Today is Nat’s final IEP.  I feel very teary.  Kind of scared.  Also excited, because I just love his team and I always love to hear about Nat’s progress.  There are always surprises from the teachers and house staff, things I didn’t know he could do, lovely interactions I hadn’t heard about.  They all adore Nat, and are moved and delighted by him.  It has (nearly) always been this way, in all of his 17 years of school.  There was one terrible painful year, a really bad fit, a nightmare placement, but shouldn’t I put that behind me by now?  Otherwise, a clean, bright school record.

Nat loves learning.  He loves the whole structure of school.  He hates learning a brand new thing because he doesn’t know exactly what he is supposed to do with it.  As soon as he figures it out — and it is usually with lightning speed — he whips his way through it.  Sometimes they have to keep adjusting his goals.  Other goals have never been met, but have always been just what they’re called:  goals.  We will have to bear it, that some goals are not going to be met.  At least not during the school years.
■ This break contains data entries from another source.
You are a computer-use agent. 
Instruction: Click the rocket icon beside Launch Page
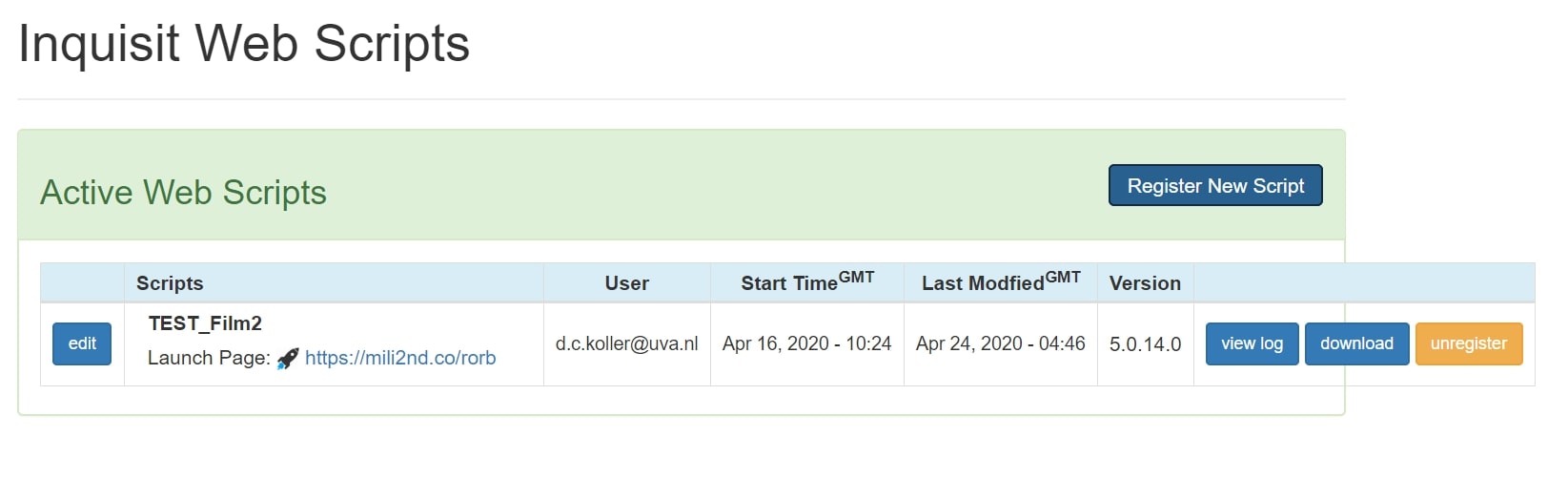click(x=287, y=359)
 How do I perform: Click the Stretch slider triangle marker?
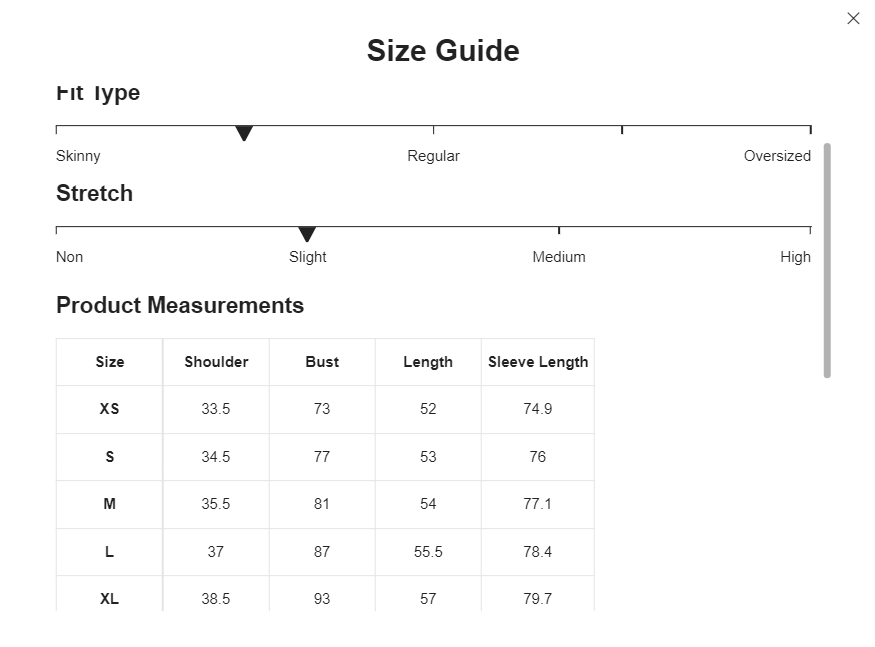(x=307, y=234)
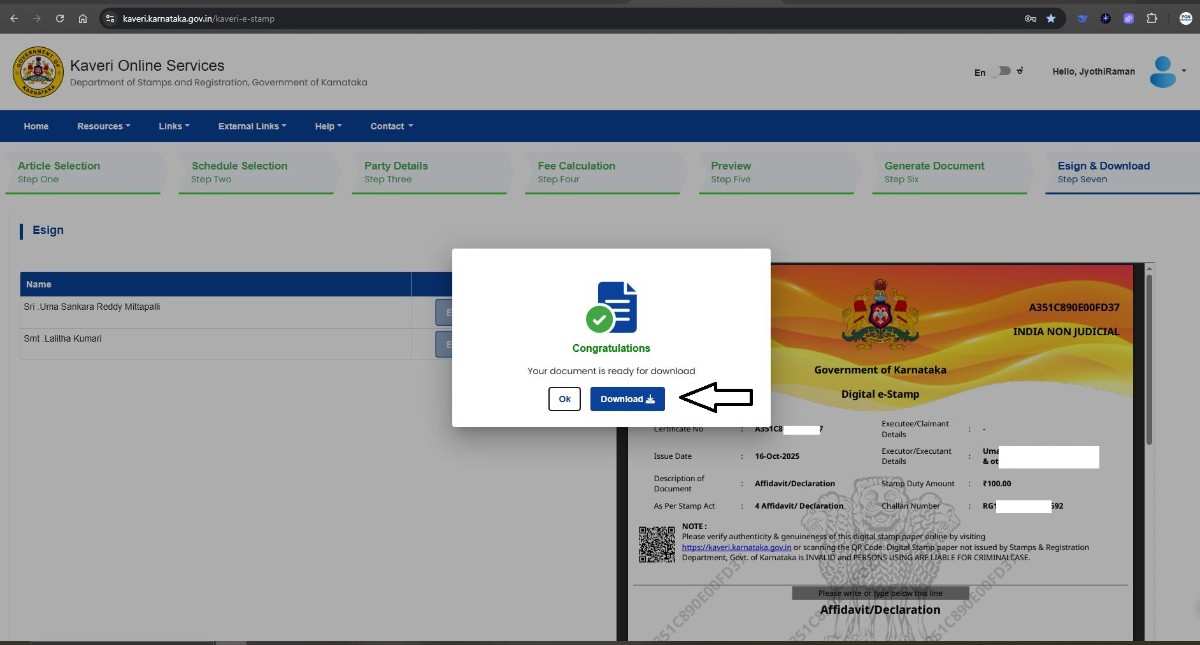Open the browser extensions puzzle icon
Image resolution: width=1200 pixels, height=645 pixels.
tap(1151, 18)
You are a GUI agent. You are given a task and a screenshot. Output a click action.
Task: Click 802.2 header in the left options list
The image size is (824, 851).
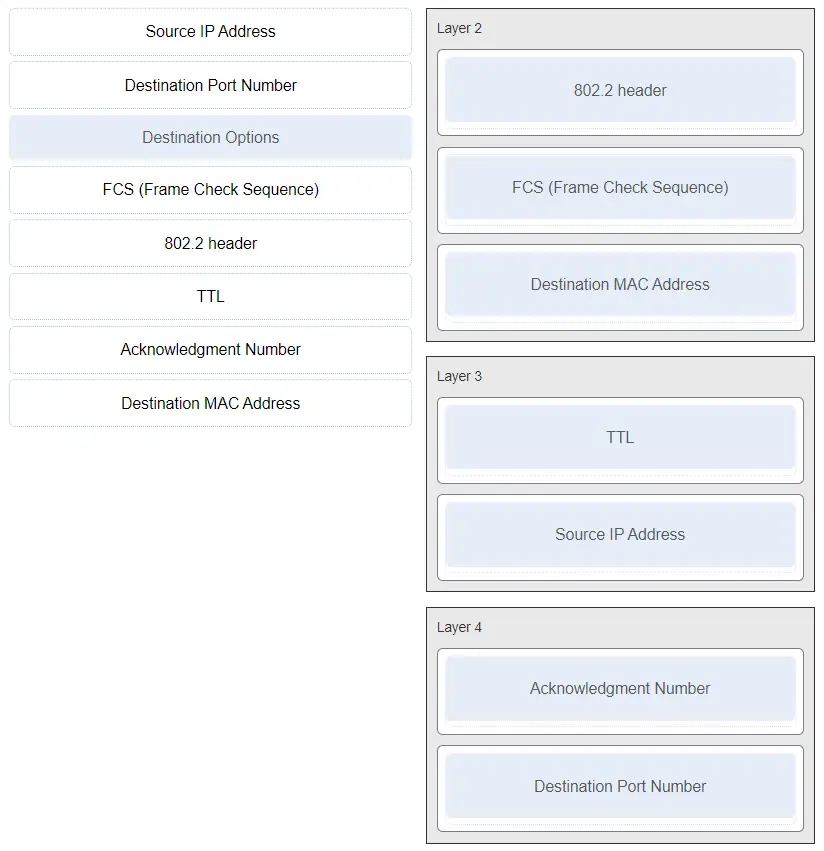(210, 243)
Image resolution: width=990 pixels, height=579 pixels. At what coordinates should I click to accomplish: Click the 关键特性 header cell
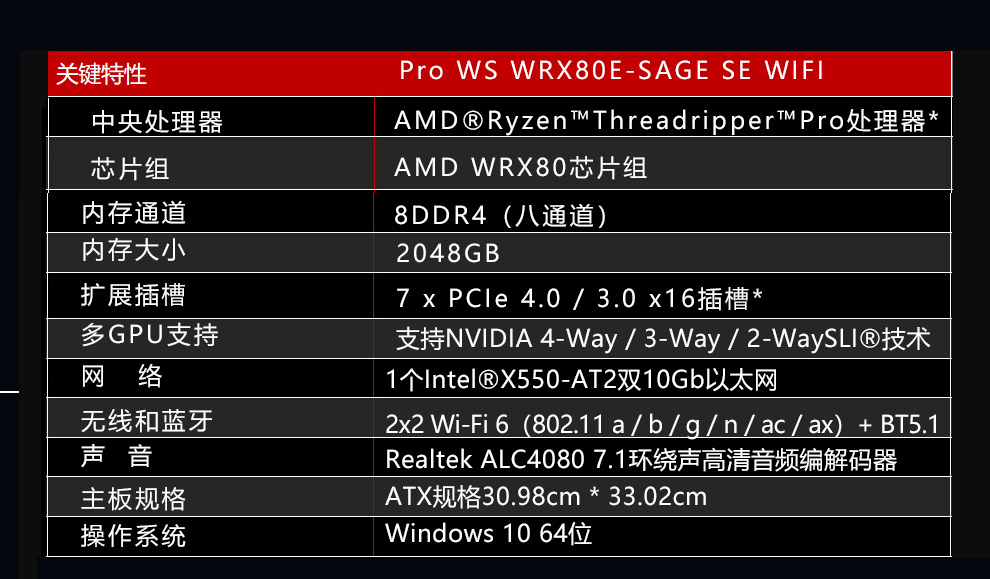point(102,74)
There ought to be institutes of higher learning for the cognitively impaired.  I would bet that the large majority of these folks picked up on the joy of learning a bit later in life than the “normal.”  Why do you think it’s called a Developmental Delay?  Delay implies that there was a pause before the expected progress kicked in.  What if someone (like Nat) discovered the joy of learning at 15 or 17?  I think this is the case with Nat.  He learned that he could trust this school; he learned that he got satisfaction out of the new task, he learned that he could learn more about this crazy world if he learned yet another task (a lot of “learn” in this sentence, as is necessary).

He even learned that communication + people = acquisition of new knowledge, which = accumulated experience, which = greater comfort.  The more he learned, the happier he has been.  The more he understood, the more he could understand.  The world of education was an ever-widening outward spiral. I see him as a small star at first, rotating outward, colliding with all the detritus of the universe, accumulating mass and energy, exploding, reforming, until now:  he is a sun.  Warm, radiant, bright, beautiful.  Ready.

So now, in about 17 months, this particular mode of learning will come to an end for Nat.  I suddenly feel that the goal for both Nat and me will be to find him more goals, to continue to move his target — not too far as to frustrate, but just far enough to intrigue him.


I love that you compare him to a star! That is so true about the premise behind “developmental delay”. I am constantly retraining myself to look for different kinds of progress, the unexpected. It is a tough sell for a former educator… I can’t believe he is almost finished with school!

— added by kim mccafferty on Monday, June 14, 2010 at 1:00 pm

Check this out:
There just might be something like it in your area, or maybe you can get one started.

— added by Jo on Tuesday, June 15, 2010 at 9:40 pm

LOVE this–a small star expanding into a sun.

There are some college programs for people with developmental delays; check out this website In MA, you may want to look at the ACHIEVE Transition Program at the Cardinal Cushing Centers or the Transition Program at Middlesex CC.

You are so much further along in this journey than I am (my 3 sons are 8, almost 6, and 2, with my oldest pdd-nos), but I can already relate to your feelings, hopes, worries…

I work at a school in MA for children/ young adults with disabilities and have some knowledge and experience with transition into the adult world and adult services. I would be happy to talk with you anytime–just send me an email, and I can give you my contact info.

thanks for all your wonderful words!